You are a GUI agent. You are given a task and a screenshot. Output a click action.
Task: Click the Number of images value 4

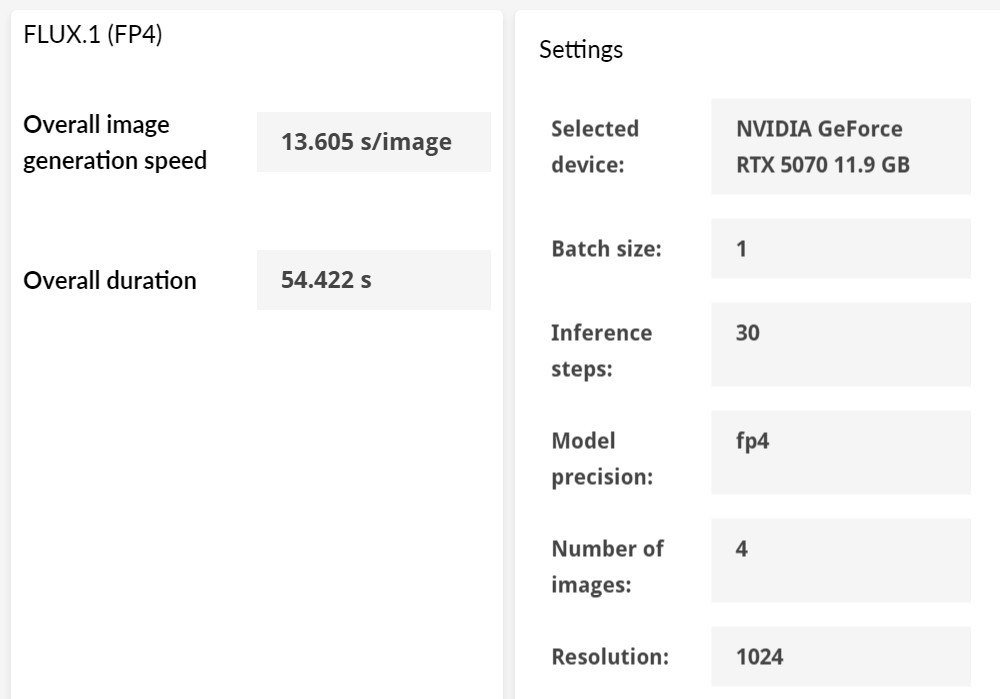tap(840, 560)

******************************

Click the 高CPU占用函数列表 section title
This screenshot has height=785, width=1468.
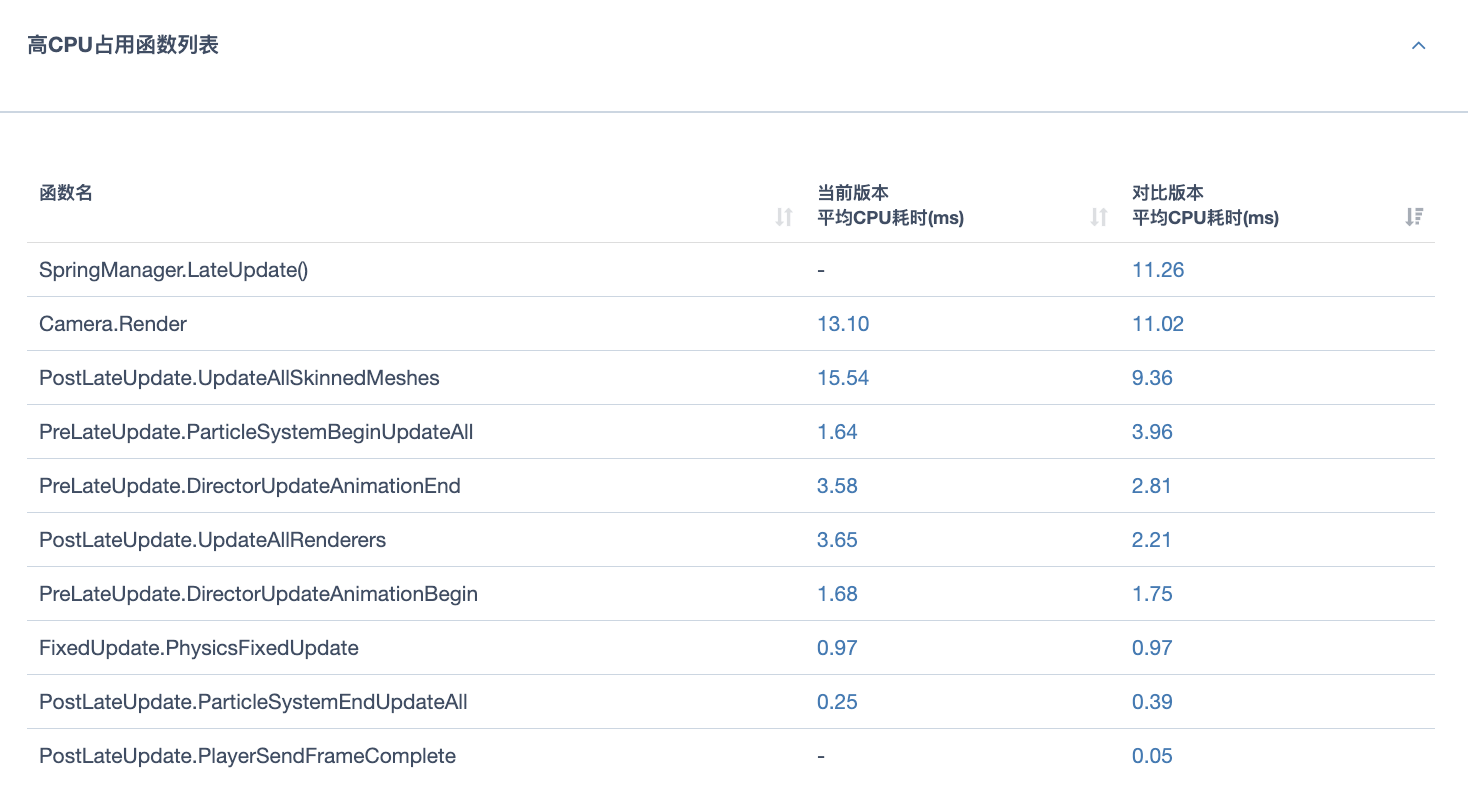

******************************

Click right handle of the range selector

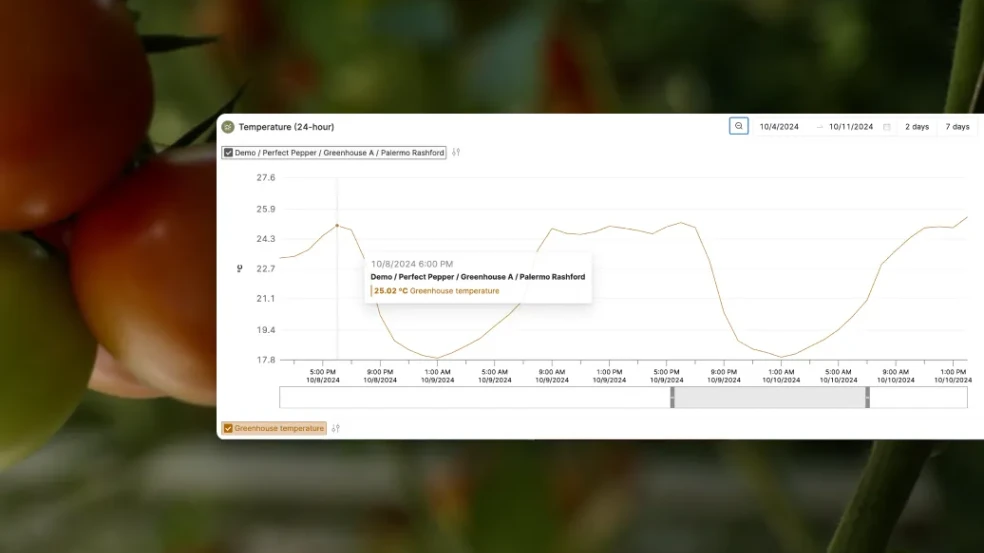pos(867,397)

******************************

▸ PROBLEM:
Copy the entries verbatim from the line containing "You are a GUI" through the line containing "tap(840, 560)", including both of those lines. Omit the pictures.

▸ EXERCISE ANSWER:
You are a GUI agent. You are given a task and a screenshot. Output a click action.
Task: Click the Number of images value 4

tap(840, 560)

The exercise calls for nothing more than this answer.